__Exercise brief__.
List every line in the material below that contains the word "table".
Begin Provided records
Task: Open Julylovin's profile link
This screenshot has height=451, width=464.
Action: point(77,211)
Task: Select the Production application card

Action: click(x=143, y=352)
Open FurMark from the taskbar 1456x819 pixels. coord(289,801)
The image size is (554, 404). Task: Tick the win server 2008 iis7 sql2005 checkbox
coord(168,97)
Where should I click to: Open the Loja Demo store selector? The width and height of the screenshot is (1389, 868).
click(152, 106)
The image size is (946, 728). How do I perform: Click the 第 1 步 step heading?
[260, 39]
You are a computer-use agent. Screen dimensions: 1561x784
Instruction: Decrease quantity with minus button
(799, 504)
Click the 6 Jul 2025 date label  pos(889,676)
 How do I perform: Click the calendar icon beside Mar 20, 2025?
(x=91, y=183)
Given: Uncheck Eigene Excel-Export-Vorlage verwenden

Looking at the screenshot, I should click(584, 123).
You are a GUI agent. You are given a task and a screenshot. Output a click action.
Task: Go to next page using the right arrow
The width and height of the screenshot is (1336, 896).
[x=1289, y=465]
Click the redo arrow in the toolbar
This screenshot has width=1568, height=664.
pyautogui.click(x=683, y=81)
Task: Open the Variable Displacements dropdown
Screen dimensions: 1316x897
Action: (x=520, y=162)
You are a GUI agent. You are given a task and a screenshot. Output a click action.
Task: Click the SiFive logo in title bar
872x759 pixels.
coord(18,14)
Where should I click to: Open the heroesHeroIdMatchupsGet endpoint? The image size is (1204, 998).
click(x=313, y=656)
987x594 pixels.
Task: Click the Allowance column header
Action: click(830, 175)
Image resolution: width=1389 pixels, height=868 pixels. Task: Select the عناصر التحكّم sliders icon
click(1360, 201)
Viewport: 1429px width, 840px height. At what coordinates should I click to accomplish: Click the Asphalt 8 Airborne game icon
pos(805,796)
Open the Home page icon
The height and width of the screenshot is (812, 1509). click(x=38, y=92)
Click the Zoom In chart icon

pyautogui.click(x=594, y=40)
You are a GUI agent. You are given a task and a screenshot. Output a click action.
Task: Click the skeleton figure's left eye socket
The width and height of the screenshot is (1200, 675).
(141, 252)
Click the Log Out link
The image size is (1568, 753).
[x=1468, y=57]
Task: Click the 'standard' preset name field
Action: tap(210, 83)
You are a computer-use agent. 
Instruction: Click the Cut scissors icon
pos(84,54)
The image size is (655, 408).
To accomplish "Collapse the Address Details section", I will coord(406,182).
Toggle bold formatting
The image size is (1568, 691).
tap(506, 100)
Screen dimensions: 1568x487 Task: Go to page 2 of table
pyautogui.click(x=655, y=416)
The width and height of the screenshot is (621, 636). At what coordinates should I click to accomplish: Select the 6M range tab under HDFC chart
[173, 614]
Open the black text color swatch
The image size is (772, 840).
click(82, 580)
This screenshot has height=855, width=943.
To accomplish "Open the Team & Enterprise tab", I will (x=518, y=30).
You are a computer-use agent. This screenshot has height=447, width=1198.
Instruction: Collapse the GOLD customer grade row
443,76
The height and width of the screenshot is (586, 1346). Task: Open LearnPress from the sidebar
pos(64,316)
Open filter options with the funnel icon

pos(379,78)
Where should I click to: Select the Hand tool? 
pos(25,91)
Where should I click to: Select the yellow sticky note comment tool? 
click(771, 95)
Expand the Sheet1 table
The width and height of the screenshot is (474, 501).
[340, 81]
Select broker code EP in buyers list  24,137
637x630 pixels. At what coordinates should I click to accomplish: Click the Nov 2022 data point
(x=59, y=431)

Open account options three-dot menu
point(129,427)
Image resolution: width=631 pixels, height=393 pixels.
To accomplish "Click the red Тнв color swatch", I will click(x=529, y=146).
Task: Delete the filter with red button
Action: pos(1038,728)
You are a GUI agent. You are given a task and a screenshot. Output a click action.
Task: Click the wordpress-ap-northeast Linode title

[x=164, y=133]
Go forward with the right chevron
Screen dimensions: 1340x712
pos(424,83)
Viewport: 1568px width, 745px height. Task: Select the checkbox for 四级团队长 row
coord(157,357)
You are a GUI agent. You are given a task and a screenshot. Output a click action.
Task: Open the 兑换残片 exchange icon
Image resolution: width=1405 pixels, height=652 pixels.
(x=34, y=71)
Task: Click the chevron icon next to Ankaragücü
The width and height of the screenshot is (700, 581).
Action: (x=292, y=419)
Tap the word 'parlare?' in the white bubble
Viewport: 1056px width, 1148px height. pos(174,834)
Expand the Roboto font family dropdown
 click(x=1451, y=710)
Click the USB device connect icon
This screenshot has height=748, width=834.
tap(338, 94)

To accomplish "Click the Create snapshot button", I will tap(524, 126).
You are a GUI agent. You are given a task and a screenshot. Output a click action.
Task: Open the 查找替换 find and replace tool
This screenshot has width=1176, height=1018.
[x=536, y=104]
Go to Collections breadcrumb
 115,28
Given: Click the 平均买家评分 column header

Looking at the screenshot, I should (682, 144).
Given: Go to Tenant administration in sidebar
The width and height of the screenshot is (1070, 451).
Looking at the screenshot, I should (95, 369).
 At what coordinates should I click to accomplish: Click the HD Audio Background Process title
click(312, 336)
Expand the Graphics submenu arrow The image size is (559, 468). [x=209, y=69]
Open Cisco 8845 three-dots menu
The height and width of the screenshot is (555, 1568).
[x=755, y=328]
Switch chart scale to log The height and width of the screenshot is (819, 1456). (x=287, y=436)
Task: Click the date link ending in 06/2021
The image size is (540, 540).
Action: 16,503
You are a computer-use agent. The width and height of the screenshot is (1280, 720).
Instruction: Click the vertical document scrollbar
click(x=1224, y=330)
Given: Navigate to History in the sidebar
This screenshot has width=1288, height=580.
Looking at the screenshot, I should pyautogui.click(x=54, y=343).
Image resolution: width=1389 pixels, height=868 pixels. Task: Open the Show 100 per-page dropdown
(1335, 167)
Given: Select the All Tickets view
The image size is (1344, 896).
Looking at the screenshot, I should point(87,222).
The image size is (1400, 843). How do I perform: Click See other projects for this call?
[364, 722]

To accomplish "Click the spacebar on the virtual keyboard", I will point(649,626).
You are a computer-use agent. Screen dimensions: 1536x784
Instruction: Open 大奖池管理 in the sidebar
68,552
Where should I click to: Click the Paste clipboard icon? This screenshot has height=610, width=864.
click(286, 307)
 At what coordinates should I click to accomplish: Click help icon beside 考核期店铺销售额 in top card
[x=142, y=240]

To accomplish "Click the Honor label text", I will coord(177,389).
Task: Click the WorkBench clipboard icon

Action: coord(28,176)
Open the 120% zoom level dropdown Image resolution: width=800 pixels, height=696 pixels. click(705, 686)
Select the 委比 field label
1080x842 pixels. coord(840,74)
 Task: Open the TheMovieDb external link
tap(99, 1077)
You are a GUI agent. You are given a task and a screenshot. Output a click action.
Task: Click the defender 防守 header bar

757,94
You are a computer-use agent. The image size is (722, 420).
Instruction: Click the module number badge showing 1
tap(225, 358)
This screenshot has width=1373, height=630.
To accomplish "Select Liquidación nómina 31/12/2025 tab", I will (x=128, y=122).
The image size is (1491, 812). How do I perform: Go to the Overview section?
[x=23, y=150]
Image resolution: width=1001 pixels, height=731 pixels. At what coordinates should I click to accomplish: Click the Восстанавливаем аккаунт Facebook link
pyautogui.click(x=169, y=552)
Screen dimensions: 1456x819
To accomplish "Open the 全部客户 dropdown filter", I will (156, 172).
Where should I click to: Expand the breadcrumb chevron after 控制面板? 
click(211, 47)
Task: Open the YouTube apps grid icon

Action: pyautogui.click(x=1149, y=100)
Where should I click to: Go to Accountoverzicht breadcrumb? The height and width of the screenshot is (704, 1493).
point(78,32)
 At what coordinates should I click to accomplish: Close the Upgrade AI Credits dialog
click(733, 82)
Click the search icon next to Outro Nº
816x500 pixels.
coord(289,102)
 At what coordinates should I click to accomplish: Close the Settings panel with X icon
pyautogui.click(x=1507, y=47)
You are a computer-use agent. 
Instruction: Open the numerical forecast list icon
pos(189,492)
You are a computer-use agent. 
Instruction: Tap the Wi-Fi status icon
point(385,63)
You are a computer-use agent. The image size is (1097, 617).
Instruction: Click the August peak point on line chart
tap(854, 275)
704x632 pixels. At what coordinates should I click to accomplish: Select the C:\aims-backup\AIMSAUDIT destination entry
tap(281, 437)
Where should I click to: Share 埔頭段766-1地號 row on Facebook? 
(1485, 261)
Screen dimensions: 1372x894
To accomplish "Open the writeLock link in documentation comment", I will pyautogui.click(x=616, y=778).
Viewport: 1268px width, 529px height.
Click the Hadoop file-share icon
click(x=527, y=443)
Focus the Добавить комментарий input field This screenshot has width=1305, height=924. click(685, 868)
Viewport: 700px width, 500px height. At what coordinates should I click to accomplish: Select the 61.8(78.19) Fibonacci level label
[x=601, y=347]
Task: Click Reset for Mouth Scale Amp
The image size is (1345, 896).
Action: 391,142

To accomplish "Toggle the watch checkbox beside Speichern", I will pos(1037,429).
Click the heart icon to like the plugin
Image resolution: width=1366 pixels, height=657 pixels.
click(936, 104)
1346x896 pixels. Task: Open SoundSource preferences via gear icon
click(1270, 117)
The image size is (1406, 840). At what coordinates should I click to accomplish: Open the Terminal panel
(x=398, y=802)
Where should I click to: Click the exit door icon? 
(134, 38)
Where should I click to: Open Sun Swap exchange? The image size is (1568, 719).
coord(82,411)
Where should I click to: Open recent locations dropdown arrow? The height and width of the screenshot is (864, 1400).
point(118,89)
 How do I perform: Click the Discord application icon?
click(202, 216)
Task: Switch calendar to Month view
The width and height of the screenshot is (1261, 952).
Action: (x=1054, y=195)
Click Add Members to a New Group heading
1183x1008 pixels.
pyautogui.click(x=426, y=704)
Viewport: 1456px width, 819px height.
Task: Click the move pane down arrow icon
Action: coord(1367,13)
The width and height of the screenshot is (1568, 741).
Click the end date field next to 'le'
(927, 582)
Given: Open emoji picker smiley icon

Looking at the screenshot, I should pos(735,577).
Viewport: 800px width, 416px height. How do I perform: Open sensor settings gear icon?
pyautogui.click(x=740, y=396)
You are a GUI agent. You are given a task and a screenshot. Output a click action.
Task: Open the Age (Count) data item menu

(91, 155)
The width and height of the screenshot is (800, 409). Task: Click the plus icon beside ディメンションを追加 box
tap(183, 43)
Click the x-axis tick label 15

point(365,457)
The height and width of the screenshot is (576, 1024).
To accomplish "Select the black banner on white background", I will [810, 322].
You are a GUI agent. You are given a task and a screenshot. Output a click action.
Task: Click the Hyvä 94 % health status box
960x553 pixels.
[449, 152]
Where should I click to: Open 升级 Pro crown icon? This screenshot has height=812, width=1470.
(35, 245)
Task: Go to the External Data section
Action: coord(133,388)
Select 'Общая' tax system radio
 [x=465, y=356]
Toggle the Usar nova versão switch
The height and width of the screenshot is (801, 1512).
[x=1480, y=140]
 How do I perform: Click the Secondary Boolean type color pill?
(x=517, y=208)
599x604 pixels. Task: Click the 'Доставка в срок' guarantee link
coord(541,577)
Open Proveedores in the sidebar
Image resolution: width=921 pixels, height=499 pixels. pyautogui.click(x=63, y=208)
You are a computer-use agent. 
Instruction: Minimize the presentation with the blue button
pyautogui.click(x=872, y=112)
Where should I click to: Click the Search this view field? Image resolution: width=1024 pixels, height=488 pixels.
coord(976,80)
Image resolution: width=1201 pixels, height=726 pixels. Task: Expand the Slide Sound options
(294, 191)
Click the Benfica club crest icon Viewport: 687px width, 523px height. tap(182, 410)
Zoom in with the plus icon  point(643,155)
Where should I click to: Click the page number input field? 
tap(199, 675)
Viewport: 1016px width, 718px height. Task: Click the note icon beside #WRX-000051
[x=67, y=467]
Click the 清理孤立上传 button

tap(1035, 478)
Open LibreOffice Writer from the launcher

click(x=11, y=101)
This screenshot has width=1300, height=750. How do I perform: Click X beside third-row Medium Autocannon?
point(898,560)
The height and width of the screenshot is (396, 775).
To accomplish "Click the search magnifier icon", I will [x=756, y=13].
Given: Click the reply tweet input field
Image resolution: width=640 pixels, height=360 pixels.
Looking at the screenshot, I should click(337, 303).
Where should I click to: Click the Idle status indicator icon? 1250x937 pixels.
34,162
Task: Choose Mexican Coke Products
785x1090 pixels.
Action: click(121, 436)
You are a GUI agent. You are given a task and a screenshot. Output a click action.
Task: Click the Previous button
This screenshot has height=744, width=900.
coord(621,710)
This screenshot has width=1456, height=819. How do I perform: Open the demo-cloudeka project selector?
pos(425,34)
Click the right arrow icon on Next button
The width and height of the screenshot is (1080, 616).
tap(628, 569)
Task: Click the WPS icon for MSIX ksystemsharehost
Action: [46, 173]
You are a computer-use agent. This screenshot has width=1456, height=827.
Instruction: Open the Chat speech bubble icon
End Provided records
__Task solution__.
Screen dimensions: 1568x487 Task: Go to page 2 of table
Expand the Sheet1 table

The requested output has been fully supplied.